Beitrag von Melissa »

Melissa ergriff die ihr dargebotene Hand nicht, blickte bloß fragend die jünger scheinende Vampirin an. Ihre hübsche, weiße Stirn zog sich kraus. Eine Augenbraue wanderte skeptisch in die Höhe. Ihr ganzes Verhalten sprach deutlich ein Wort, dem sie nur des Anstandes wegen kein Leben einhauchte: Unangemessen.
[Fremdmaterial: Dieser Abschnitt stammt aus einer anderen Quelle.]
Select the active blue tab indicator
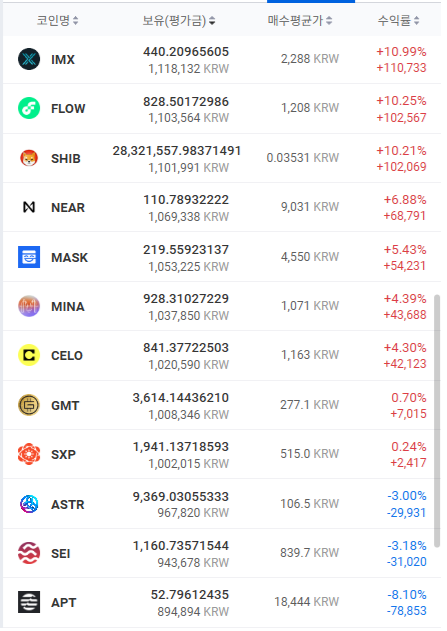This screenshot has width=447, height=631. [x=311, y=1]
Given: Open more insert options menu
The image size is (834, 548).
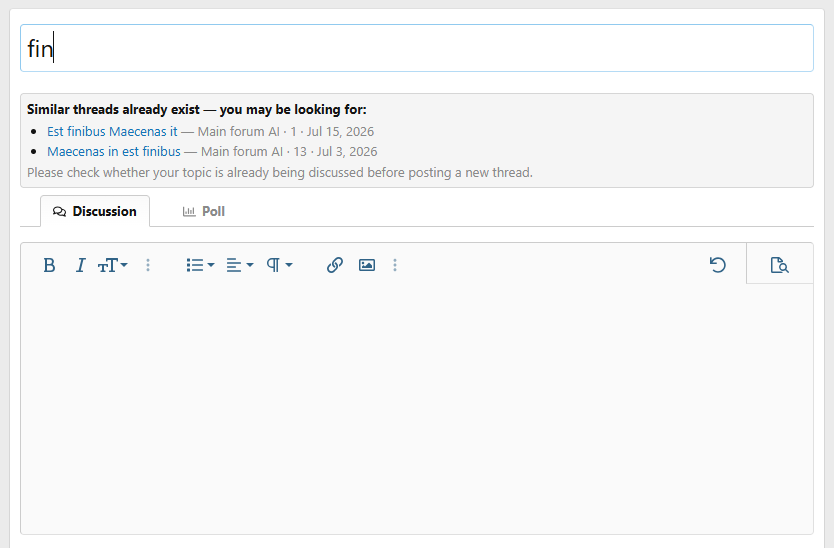Looking at the screenshot, I should [395, 265].
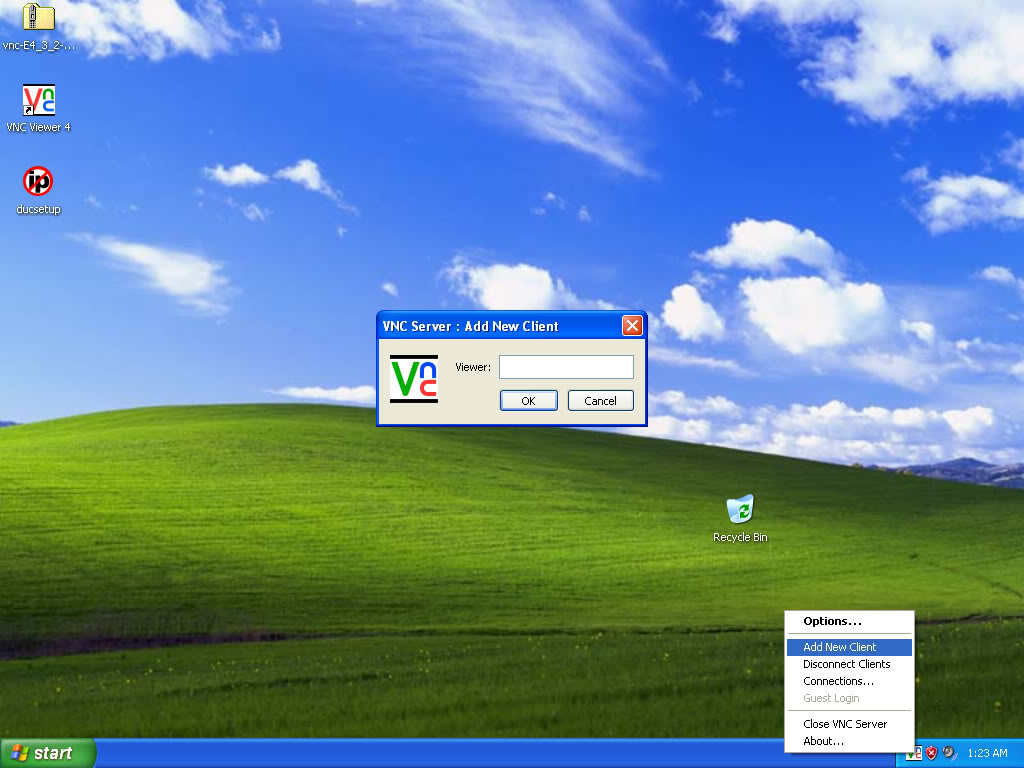The image size is (1024, 768).
Task: Open the Windows start menu
Action: [47, 753]
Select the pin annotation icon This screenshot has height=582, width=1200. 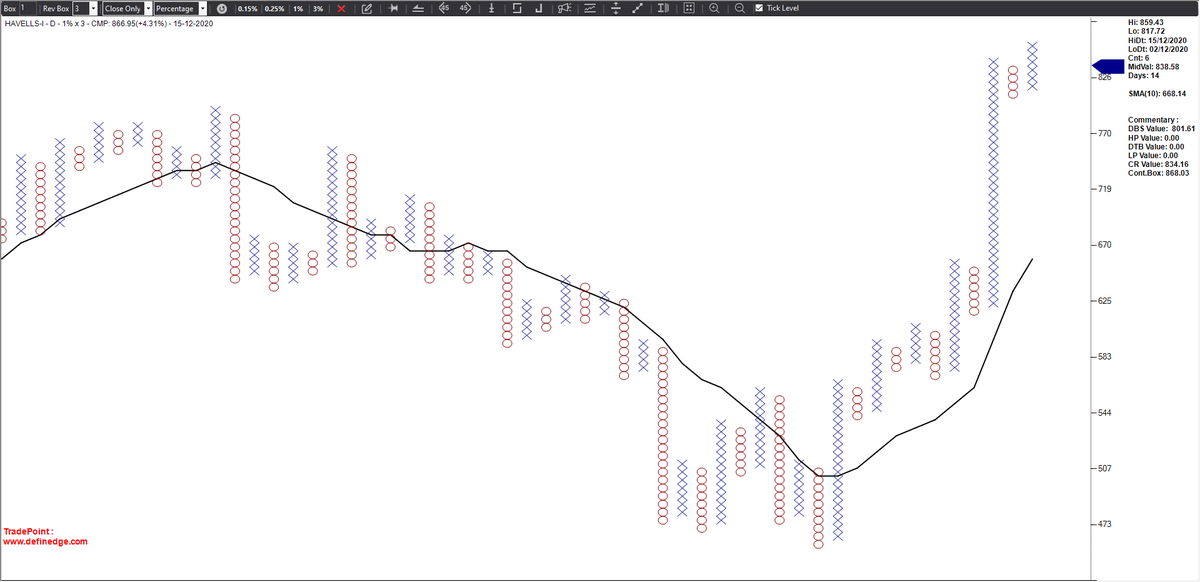(x=392, y=8)
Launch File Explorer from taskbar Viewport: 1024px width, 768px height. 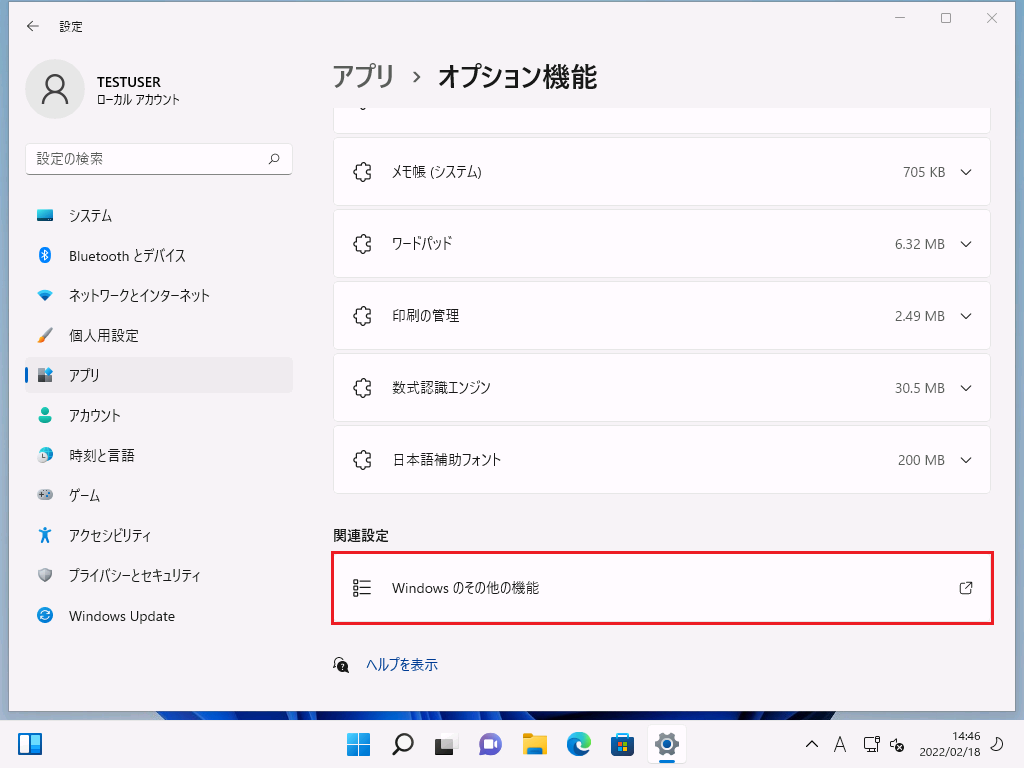(x=535, y=744)
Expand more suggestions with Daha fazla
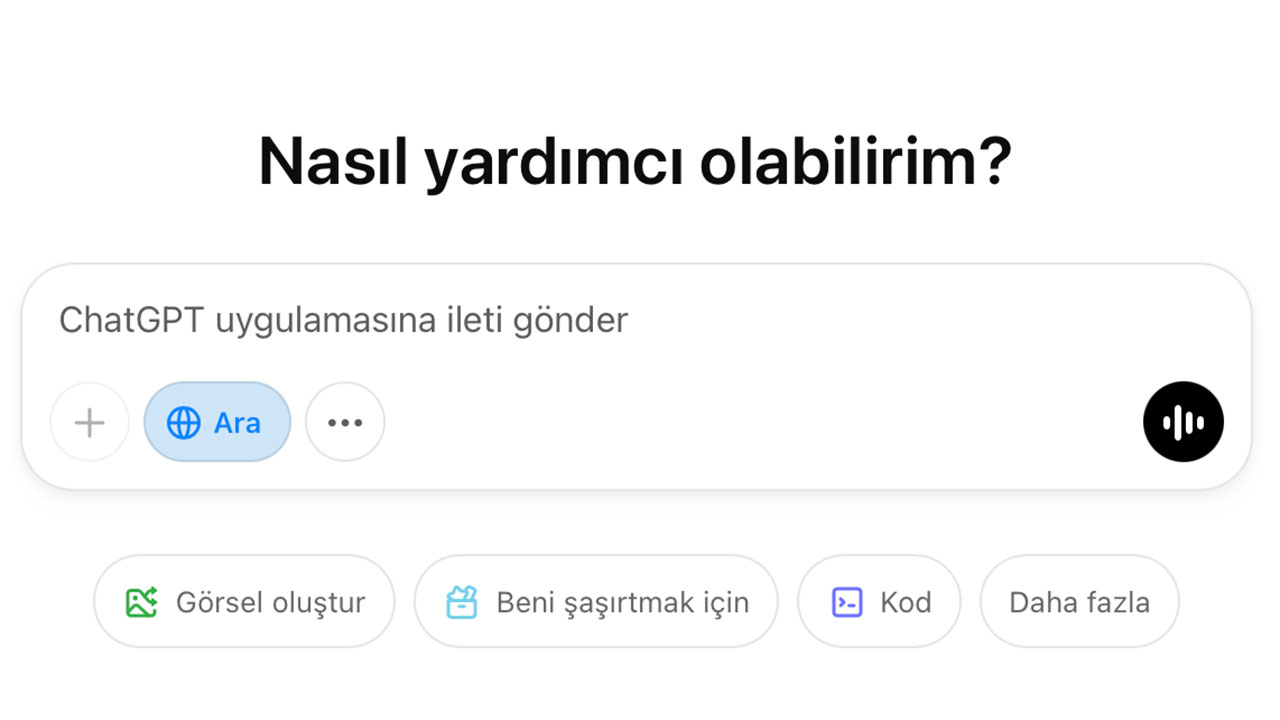This screenshot has width=1280, height=720. coord(1079,602)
Stattdessen wanderte sie einen Schritt bloß neben Angelique her, die Hände keusch vor dem Schoß verschränkt, den Blick ein wenig gesenkt. Dennoch betrachtete sie weniger die Untote an ihrer Seite, als vielmehr die Gassen und Straßen. Es würde wohl eine Weile dauern, ehe sie sich zurecht fand, aber sie konnte gleich damit anfangen. Sie bewegte sich mit einer gewissen Grazie und Feingliedrigkeit, setzte ihre nackten Füße sicher in den Matsch und hielt wohl jede Geschwindigkeit, die das Kind anschlug.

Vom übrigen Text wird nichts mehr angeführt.